Старик еще сонно снова всмотрелся в ярило, молочно-белое, скатывающееся навстречу, с длинным раскаленным хвостом позади, потом перевел взгляд, и небо увиделось ему неожиданно черным, темнее пашни, вздыбленным и слепым; порой в глубине бучила вспыхивали и дальние молоньи, распарывая мрак, и далее, в самой глубине занебесья, тоже виделся дегтярный мрак. «Куда стремился, зачем? Чтобы вечно носиться в той темени, бесприютно и сиротливо? Обман все, один обман, любить твою бабу». Геласий взглянул на землю, она показалась призрачно голубой, овеянной легким волнистым туманцем. Тело огрузло сразу, потеряло птичью легкость, и старику захотелось домой. Он надломленно сполз к скату крыши, и тут силы окончательно покинули его; избу теперь неумолимо тянуло вниз, запрокидывало как-то странно, боком, и земля в голубом дыму неслась навстречу. На дворе суетились люди, много людей, они странно разевали рты и кому-то махали. «С ума сошли, иль чего случилось?» – смутился старик, не в силах уразуметь, что зовут его.

– Чего случилось? – крикнул он вниз.

– Ста... пер... – прорывалось навстречу сквозь глухоту, и снова немота замыкалась вокруг Геласия. – Мокро Ог... – грозился Василист кулаком: лицо отсюда глиняное, крохотное, слепленное криво и случайно. «Это выходит, что меня и зовут?» – догадался Геласий удивленно, оглядевшись вокруг.

– Нет, я не фуфло, но больше так не могу. Я как отца родного принял, а он мне норовит в ухо напрудить. Слезай, говорю. Рехнулся, иль как? – Василист оглядывал соседей и обиженно жмурился, за вепревыми бровями прятал свинцовые глазки. – Мне что, гнать его из дому? Иль прикажете бить? Он же чокнутый, вы видите, он ненормальный.

– Может, он из трубы?.. Колдун ведь.

– Дедо, далеко собрался? – надрывался Степушка и нетрезво хохотал, выгибаясь длинным телом. – Куда без хлебов-то, Мокро Огузье? Ты руками-то помаши, дедо, вот и подымет.

Геласий в исподнем, в задравшихся до колен кальсонах, распяленный на краю крыши, действительно выглядел нелепо: казалось, что огромная нездешняя птица с подбитыми махалками, боясь людей, упиралась на тесовом скате, цеплялась судорожно крылами, чтобы не свалиться вниз.

– Руками-то помаши, дедо, вот и подымет. Может, и мне с тобой в небо-то? – то ли плакал, то ли смеялся Степушка и заслонял глаза ладонью – наверное, от солнца. – Де-до, возьми с собой...

7. Глухой и слепой

Тем же днем кровать Геласия перенесли во двор.

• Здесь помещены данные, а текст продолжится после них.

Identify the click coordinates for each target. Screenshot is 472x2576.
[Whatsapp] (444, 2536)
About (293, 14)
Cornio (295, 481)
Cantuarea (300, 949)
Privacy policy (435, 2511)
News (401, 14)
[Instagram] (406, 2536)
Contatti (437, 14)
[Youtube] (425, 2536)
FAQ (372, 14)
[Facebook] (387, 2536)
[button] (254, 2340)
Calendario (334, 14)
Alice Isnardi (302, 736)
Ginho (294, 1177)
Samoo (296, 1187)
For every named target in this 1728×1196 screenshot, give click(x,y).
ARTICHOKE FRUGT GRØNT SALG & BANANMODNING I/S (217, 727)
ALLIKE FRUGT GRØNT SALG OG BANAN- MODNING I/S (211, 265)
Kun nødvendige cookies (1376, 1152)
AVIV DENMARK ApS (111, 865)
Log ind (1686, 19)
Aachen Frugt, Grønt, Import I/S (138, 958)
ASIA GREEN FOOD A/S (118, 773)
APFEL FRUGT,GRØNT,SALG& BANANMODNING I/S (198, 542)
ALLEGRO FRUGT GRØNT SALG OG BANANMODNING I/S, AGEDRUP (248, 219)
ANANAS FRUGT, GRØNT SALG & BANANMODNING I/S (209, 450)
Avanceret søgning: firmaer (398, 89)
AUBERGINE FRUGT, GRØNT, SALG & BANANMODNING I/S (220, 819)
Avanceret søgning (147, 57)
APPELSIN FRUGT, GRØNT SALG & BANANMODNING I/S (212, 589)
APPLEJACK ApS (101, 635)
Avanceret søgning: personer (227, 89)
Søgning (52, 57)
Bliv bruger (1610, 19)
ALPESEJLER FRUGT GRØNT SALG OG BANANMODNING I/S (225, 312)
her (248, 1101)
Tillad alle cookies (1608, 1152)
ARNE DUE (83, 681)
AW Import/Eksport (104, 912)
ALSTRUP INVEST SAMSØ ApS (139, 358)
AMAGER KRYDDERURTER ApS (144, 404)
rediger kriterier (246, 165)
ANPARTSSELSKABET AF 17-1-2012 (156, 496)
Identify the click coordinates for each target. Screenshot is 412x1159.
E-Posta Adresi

– Дедо, ты на что-то худое не подумай, – искательно говорил Василист, необычно печально заглядывая в пустые глаза старика с розовой продавлинкой на переносье от очков. – Это исключительно на твою пользу. Кира, баба моя, говорит, там воздух свежий, там исключительно тихо, и мы тебе мешать не будем. Глядишь, и на ноги встанешь, а? Только ты не капризничай, штуковин всяких больше не выкидывай и на нас напраслину не возводи.

Старик молчал, у него отнялись ноги, и за одно лишь счастливое утро он позеленел. Кровать поставили возле нужника, тощий матрац покрыли мешковиной и клеенкой, сверху накинули ситцевую простынку в розовый горошек и толстое сопрелое одеяло, а сбоку, от стороннего любопытного глаза, стариковское место завесили драными рыбацкими сетями. Геласия под мышки ласково привели к постели, и он покорно лег, плоско вытянувшись и утонув в продавленной пружинной сетке: из глубины скомканной ватной подушки наружу просилось лишь крохотное обугленное обличье с остро выступившим носом, осыпанное по вискам зеленоватым нежилым волосом.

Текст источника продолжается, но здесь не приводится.